The main problem is that what’s tested is not the intelligence of the machine, but rather whether it can fool a human into thinking it’s intelligent. Fooling humans is not as hard as one might hope. As I discussed in this post, people have a long history of being fooled by systems that don’t actually display any real level of intelligence at all.
On the Cusp of AGI
Back in the late 1960s, a computer scientist named Terry Winograd wrote a very impressive AI program that understood a small subset of natural language. This program was called SHRDLU, and at the time it was hailed as a breakthrough that possibly signified true AGI was right around the corner.
SHRDLU could understand English sentences that directed it to do things in its very limited block world. Here’s a brief example of interacting with SHRDLU:
Person: Pick up a big red block.
Computer: OK.
Person: Grasp the pyramid.
Computer: I DON'T UNDERSTAND WHICH PYRAMID YOU MEAN.
Person (changing their mind): Find a block which is taller than the one you are holding and put it into the box.
Computer: BY "IT", I ASSUME YOU MEAN THE BLOCK WHICH IS TALLER THAN THE ONE I AM HOLDING.
Computer: OK.
Person: What does the box contain?
Computer: THE BLUE PYRAMID AND THE BLUE BLOCK.

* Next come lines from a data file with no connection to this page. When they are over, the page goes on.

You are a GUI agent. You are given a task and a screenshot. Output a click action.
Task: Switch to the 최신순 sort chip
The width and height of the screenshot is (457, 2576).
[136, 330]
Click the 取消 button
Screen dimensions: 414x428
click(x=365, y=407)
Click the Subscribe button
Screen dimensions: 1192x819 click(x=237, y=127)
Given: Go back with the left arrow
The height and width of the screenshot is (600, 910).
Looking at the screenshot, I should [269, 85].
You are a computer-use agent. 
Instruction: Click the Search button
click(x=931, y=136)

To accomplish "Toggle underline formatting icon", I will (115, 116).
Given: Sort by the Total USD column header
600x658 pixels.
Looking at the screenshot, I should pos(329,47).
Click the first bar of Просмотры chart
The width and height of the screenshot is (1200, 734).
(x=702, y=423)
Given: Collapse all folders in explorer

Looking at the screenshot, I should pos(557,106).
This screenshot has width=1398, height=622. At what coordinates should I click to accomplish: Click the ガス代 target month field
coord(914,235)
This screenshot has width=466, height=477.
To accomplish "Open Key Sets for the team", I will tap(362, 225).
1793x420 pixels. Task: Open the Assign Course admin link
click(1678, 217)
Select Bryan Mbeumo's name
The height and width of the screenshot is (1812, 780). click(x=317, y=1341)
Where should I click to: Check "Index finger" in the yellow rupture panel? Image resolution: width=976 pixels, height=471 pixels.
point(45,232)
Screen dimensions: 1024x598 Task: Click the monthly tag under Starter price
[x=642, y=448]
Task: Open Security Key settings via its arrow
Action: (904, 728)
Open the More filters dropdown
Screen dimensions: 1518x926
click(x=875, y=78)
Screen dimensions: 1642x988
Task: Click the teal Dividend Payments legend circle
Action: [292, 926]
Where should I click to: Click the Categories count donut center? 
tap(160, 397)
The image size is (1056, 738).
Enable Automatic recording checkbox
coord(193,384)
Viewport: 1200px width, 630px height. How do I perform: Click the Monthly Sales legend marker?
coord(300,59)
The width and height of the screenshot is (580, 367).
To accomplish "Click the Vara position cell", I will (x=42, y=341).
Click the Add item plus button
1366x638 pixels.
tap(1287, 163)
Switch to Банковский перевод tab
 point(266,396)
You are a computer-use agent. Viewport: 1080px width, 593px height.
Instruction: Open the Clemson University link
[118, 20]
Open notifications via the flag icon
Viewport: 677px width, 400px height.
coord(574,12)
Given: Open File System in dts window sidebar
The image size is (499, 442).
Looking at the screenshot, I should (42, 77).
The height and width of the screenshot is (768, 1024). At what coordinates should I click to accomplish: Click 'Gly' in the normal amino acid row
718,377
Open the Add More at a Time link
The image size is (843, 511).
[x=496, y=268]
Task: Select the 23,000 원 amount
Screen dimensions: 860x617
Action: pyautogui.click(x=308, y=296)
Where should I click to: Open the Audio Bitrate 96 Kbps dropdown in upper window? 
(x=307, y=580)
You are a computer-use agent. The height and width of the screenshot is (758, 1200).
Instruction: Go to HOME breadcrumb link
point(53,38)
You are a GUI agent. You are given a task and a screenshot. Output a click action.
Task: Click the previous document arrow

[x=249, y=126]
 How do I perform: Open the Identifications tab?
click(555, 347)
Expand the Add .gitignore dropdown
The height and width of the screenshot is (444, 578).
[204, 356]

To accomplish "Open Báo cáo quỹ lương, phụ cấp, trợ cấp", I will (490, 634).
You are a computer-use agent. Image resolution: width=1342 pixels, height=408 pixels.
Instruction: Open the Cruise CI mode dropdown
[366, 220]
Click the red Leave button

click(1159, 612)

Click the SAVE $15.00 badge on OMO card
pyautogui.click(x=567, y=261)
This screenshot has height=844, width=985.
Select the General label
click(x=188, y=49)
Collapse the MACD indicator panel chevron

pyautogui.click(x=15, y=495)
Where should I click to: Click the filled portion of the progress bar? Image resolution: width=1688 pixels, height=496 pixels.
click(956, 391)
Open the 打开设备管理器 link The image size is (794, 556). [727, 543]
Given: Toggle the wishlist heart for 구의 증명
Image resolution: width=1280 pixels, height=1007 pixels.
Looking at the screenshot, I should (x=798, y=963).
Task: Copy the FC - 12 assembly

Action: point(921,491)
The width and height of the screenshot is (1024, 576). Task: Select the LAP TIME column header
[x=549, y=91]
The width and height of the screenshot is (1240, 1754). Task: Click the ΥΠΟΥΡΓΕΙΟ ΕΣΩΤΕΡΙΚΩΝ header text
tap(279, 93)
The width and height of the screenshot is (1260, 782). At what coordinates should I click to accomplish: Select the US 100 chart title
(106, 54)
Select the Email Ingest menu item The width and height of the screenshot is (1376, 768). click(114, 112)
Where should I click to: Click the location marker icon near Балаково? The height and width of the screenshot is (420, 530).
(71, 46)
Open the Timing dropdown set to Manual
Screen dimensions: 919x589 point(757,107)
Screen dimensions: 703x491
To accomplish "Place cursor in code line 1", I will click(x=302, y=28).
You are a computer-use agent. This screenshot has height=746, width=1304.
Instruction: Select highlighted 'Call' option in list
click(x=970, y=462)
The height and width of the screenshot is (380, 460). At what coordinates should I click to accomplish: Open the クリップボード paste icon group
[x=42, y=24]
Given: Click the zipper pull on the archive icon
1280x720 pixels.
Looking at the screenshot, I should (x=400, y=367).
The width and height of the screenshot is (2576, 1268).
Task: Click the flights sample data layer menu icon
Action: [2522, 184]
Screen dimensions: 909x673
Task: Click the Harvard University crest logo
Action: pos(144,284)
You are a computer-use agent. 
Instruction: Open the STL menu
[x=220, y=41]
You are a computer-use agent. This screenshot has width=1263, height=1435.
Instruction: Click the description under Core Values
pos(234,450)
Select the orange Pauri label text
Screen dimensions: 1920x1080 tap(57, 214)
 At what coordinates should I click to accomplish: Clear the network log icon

Person: What is the pyramid supported by?
Computer: THE BOX.
As impressive as it was, it soon became apparent that its expertise in this very confined domain didn’t translate into anything very useful outside of that domain. Despite this early lesson in domain constraints, many in today’s domain of AI hype are quick to point to any advance in a relatively narrow area being an advance towards artificial general intelligence.
Behind the Curtain
There are things that LLMs do that seem very similar to what humans do. They work using pattern matching and statistical analysis with a little randomness thrown in. All three of these characteristics are also characteristics of human intelligence.
People are very good at recognizing patterns and associations between things with very little input. Sometimes this leads to the problem of recognizing patterns and associations even when they don’t exist, which has led to many of the cognitive biases appearing in this blog’s glossary.
People are also able to analyze sensory inputs and predict the probability of one thing’s relation to another. That can be the relation of a past event to a future event, the meaning of a homophone when spoken based on the words around it, or the image formed by a lot of colored dots on a monitor.
Beyond this, though, humans have something that no AI systems have. Current AI systems and future systems based on the same technology may be able to pass a Turing Test given the right judges, but they’re unlikely to pass such a test given savvy judges. To those familiar with how these systems work and the constraints that limit them, it becomes obvious fairly quickly that there is no wizard behind the curtain, just a very advanced calculator.
There’s still quite a wide gap between what humans can do and what any AI system can do. What allows humans to be intelligent in domain after domain is not an added feature — it is most likely the core mechanism that underlies human-level intelligence. By all current evidence, human intelligence is not simply the sum of narrow intelligence in lots of different areas. It is something more, something that remains elusive, something that despite all our success in machine learning still seems tantalizingly beyond our grasp.